Stored items
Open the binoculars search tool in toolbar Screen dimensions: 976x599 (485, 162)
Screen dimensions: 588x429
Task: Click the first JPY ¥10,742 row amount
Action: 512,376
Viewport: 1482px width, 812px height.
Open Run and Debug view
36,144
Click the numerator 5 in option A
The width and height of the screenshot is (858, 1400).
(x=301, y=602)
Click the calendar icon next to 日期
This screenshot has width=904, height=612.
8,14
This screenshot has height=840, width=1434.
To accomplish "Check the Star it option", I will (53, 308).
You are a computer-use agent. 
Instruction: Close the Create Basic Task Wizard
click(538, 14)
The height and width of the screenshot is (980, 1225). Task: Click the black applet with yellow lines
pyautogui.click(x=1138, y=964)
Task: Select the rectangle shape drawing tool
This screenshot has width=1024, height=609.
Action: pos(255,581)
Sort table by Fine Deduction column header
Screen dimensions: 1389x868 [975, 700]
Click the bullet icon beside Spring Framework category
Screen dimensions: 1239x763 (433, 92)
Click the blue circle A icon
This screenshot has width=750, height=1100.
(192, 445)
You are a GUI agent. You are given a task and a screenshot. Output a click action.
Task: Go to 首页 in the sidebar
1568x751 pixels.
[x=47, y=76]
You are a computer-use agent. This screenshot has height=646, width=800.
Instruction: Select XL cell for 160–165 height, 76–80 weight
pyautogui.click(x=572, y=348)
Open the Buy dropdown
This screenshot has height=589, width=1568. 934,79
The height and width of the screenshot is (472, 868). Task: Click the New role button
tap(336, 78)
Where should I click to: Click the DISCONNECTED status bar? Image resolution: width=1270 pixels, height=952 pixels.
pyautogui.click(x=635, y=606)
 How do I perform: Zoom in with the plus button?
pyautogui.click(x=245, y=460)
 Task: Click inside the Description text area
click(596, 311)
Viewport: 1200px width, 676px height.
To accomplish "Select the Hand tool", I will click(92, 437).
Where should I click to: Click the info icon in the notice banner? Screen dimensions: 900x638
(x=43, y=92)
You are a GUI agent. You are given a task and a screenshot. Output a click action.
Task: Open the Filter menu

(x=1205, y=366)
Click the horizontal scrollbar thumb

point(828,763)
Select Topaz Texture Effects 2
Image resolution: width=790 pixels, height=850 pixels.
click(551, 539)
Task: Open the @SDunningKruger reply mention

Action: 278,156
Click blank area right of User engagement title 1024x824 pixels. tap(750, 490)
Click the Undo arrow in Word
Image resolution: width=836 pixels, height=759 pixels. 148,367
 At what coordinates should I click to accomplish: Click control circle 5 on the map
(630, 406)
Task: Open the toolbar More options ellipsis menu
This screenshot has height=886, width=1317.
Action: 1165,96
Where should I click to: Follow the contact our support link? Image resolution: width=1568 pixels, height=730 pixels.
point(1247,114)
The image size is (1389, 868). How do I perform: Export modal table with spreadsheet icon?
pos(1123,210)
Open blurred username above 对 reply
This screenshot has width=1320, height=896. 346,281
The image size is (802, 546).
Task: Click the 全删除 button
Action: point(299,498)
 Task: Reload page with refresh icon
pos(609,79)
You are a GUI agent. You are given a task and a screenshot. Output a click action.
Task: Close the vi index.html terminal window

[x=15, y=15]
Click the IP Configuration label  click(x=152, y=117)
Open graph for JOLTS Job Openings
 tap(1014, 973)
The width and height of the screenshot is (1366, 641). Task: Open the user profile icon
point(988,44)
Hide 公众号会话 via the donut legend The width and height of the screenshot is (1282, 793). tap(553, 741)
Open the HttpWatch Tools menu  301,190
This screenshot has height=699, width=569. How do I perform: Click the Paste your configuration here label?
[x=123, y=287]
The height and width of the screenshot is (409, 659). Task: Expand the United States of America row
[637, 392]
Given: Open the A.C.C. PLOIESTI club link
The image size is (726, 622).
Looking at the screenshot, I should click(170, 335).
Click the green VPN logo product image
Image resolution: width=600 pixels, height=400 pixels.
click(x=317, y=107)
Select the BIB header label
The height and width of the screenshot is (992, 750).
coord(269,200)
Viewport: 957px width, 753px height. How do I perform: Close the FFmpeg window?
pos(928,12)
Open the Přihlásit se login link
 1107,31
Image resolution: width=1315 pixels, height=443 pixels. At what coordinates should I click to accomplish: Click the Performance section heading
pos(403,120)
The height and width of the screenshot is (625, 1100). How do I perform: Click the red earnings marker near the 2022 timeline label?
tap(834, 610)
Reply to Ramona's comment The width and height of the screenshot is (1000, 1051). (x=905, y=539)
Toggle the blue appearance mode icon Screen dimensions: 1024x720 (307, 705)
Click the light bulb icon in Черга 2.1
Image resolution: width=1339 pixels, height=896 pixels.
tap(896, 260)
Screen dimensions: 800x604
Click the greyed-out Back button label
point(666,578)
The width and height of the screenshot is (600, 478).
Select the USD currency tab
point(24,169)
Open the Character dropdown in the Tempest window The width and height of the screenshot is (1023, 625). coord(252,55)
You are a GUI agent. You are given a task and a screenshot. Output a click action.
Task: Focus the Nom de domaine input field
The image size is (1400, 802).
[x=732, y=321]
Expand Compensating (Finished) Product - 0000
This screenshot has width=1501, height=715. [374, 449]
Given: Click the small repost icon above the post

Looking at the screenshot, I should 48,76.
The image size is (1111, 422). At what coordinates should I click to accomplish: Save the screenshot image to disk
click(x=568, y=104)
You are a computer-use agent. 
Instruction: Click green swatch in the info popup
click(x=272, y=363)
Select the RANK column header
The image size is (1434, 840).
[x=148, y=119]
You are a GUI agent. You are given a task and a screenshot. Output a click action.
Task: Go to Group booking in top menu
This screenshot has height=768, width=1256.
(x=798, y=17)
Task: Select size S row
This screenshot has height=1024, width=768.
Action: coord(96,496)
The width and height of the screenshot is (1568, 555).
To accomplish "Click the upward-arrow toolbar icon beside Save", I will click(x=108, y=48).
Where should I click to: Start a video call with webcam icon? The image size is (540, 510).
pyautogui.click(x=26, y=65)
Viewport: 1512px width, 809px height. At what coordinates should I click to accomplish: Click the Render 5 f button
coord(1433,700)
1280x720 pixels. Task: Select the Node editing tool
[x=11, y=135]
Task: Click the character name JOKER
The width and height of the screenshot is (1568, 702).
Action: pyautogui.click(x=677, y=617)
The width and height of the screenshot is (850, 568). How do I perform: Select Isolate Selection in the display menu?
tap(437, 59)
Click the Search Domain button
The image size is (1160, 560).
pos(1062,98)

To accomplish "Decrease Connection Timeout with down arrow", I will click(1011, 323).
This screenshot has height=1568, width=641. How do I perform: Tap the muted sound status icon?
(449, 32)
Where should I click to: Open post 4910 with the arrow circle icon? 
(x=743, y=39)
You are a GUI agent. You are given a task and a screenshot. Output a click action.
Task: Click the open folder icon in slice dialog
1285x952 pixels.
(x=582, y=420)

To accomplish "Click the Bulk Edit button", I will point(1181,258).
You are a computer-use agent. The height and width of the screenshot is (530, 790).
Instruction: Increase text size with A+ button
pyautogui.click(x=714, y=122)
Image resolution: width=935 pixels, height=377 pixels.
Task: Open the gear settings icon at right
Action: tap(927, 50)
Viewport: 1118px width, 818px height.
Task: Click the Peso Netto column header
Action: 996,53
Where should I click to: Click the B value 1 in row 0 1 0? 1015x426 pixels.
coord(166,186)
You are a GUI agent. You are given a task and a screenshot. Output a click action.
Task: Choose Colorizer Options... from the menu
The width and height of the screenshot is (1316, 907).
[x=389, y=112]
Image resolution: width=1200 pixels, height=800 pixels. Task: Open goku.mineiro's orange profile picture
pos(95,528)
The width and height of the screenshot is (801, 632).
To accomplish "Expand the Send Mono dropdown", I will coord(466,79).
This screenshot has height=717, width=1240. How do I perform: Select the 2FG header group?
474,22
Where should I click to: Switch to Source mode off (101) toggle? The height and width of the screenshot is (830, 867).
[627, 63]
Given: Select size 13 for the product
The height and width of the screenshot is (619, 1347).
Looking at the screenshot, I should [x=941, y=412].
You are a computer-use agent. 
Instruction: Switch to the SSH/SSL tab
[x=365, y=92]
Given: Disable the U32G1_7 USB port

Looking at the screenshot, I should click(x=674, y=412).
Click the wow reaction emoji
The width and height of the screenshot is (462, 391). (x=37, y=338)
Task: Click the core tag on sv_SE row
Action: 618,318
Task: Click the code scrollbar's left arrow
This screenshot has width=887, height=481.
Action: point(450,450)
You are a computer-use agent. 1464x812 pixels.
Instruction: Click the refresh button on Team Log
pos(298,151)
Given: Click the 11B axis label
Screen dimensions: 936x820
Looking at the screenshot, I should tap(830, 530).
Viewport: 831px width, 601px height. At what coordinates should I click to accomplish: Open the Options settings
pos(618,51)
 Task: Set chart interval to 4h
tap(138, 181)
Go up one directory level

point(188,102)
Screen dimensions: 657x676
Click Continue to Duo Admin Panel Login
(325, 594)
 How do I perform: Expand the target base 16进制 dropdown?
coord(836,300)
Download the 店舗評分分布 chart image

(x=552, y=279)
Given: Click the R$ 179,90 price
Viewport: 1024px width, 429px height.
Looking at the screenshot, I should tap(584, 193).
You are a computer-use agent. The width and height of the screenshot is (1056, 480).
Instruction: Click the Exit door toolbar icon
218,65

WHAT IS EXPECTED ->
Every line from the line containing "Click the IP" through the line containing "Open the HttpWatch" in the records above must be retyped exactly. Leave out the rest.

RESULT OF THE TASK ->
Click the IP Configuration label  click(x=152, y=117)
Open graph for JOLTS Job Openings
 tap(1014, 973)
The width and height of the screenshot is (1366, 641). Task: Open the user profile icon
point(988,44)
Hide 公众号会话 via the donut legend The width and height of the screenshot is (1282, 793). tap(553, 741)
Open the HttpWatch Tools menu  301,190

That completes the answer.